SOURCE TEXT =>
Tapping into big data

An industry still focussed on the need to invest through a selection of funds would, with the enhanced use of data, better understand the broader and over the life changing financial needs of its customer. Lifetime solutions and outcomes would be offered, potentially even multi-generational instead of capital being generated over a lifetime, consumed during retirement the remaining part transferred to a next generation at dead. Could it be used better, and more tax efficient during life with for example grandparents freeing capital to support the education of their younger generation; could asset liability management be defined beyond retirement cover.

Big data, new data generated by the Internet, smartphones, satellites and other innovations, could be the source to achieve most of the above. These big data are already translated into valuable information, providing the (investment) analytics and insights, achieved through technologies like natural language processing, image recognition and machine learning. Currently mainly being used to optimise the investment decision process, they would also be used also in the product design and distribution process

Picturing the combination of big data from a company with multiple external and client sources (for example social media, insurance and financial intermediary companies), using the latest analytical technology and creating a culture of collaboration within the company, it would create the needed up to date and regularly revised information for designing the investment products of the future, delivering the envisaged bespoke outcomes of an investor: Artificial Intelligence deriving insights by simulating aspects of human intelligence and analysing vast amount of data.

INFORMATION SHOWN =>
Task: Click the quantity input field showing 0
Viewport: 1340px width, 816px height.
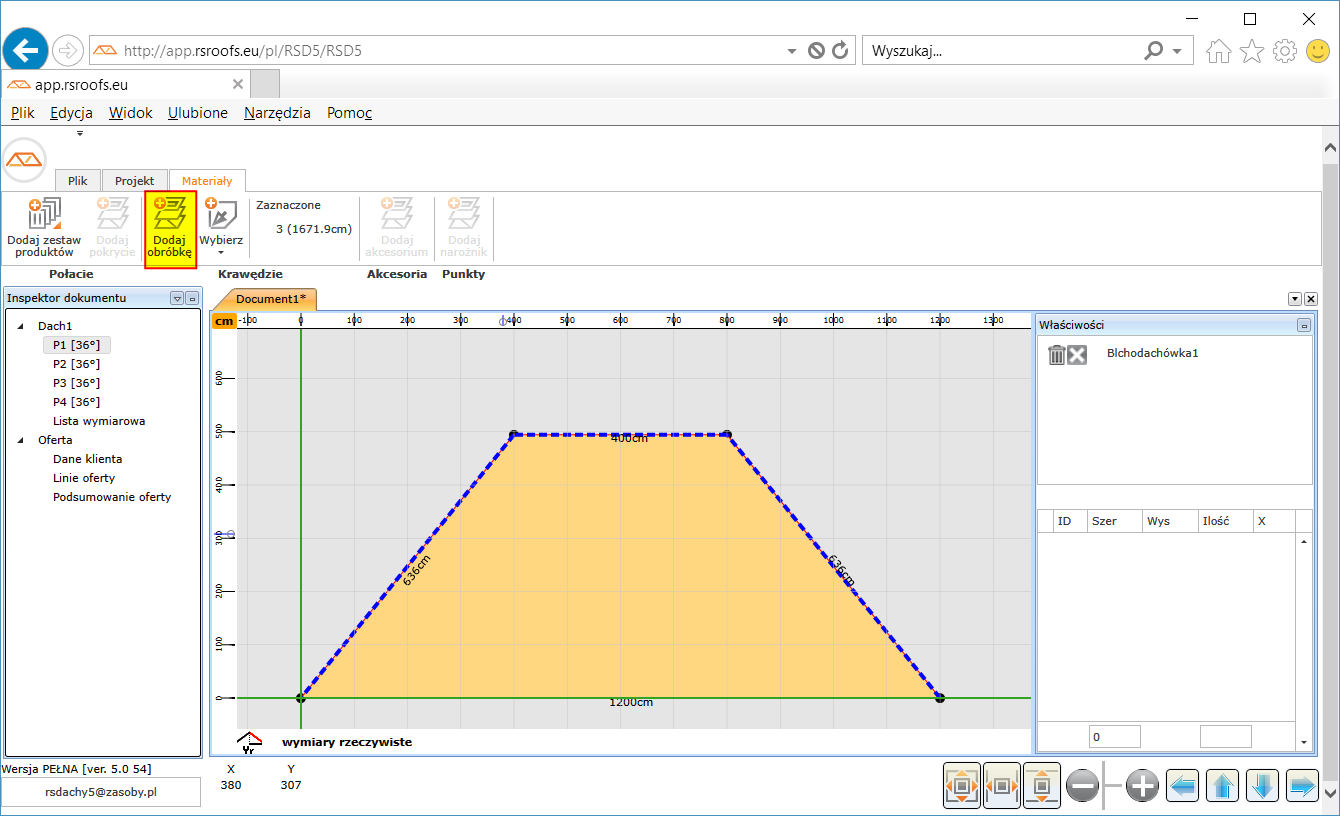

INSTRUCTIONS =>
1 – According to the big data passage, what would combining a company's big data with external and client sources achieve? Answer in one to three sentences.
2 – Give a continuation of the big data passage that picks up after its final sentence.
The lines above are separate material and have no connection to the big data passage.

RESPONSES FOR EACH TASK =>
1 – It would produce the up-to-date, regularly revised information needed to design the investment products of the future. Those products would deliver the bespoke outcomes an investor envisages.

2 –
An Asset and Wealth manager will also be ensuring outcomes are delivered within the right framework of Economic and Social Governance (ESG). Not just within the investment decision process but equally within its own organisation. Its employees will be a reflection of the diversity of the society we live in and operating within an environment of collaboration with pay gaps or any other inequality being a thing of the past. The new technology will be used to its full potential to drive human-centred transformation and innovation at scale.

Such a canvas can only be filled if it is supported by a target operating model that has a pallet to take these changes into account (being agile and innovative) and continues to operate within an ever-changing regulatory environment. Technology like blockchain, machine learning, artificial/augmented intelligence, robotics will be widespread implemented and supporting a further alignment between investment, KYC, AML, client communication and governance processes. Those processes that have little or no added value will be made redundant by it. Overall IT security, more specific cyber security and privacy (data) protection, will have been lifted to the highest standards to ensure continued trusted relationships.

Covid-19 needs to be more than a clean-up of the colours of the painting and putting a new frame around the canvas. The Wealth and Asset Management industry should follow in the footsteps of Picasso. His Las Meninas series of 58 paintings were created by intense analysis and reinterpretation of 400-year-old Las Meninas by Diego Velázquez.

Should we analyse and reconfigure the Wealth and Asset management industry in 58 ways, we would see innovation and improvements for decades to come.